• Exercise details:
Change every "radio button" in these items to "option button" and rewrite them with nothing else altered, omitting the pictures.

☆ ☆ ☆

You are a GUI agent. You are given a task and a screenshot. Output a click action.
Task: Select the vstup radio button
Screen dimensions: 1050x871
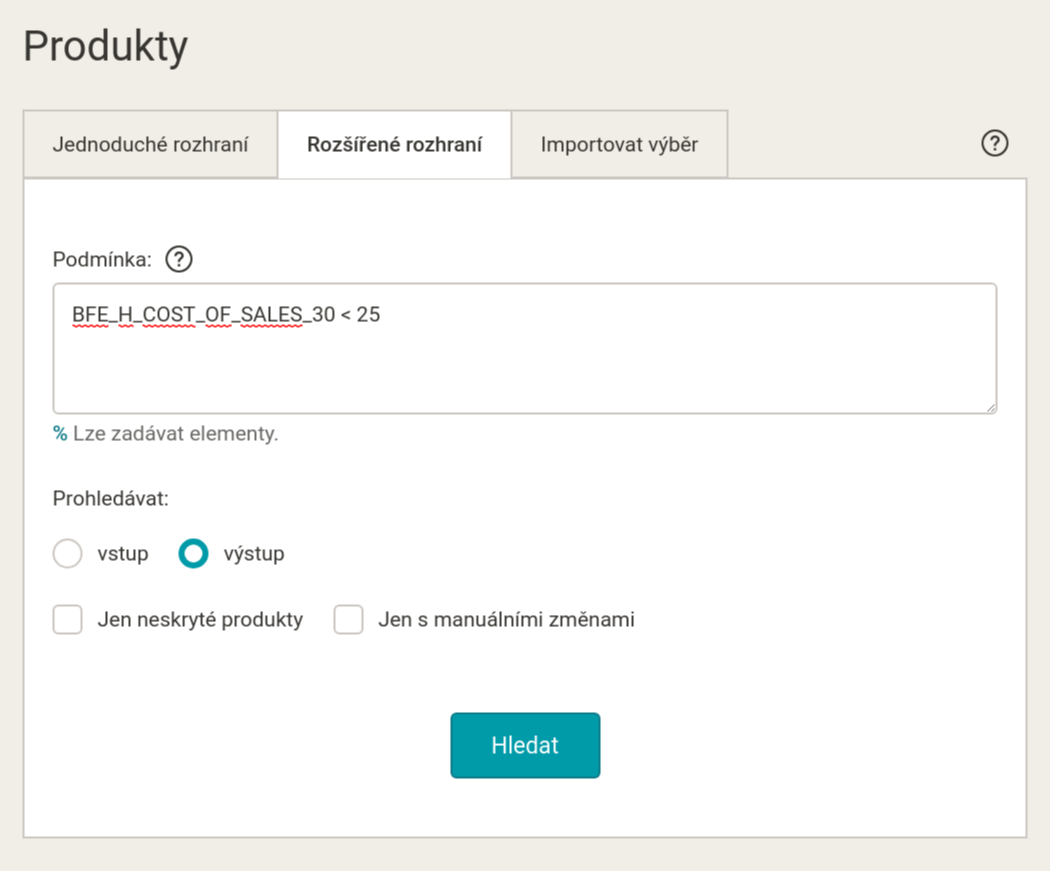[x=67, y=554]
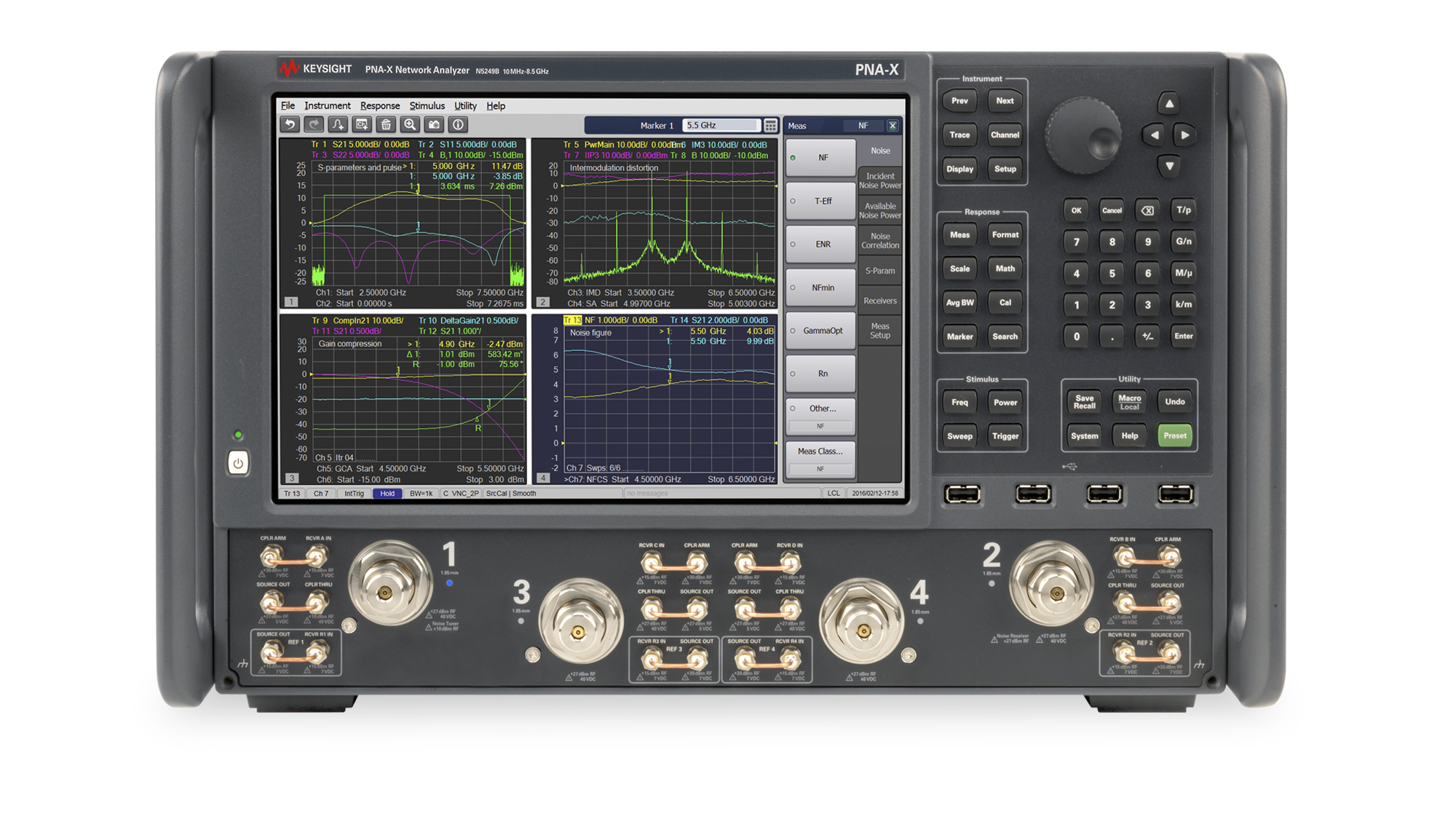Click the camera screen capture icon
1456x819 pixels.
[x=434, y=125]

☆ ☆ ☆

• Result of the exercise:
You are a GUI agent. You are given a task and a screenshot. Output a click action.
Task: Select the vstup option button
Screen dimensions: 1050x871
[x=67, y=554]
Click the camera screen capture icon
1456x819 pixels.
[x=434, y=125]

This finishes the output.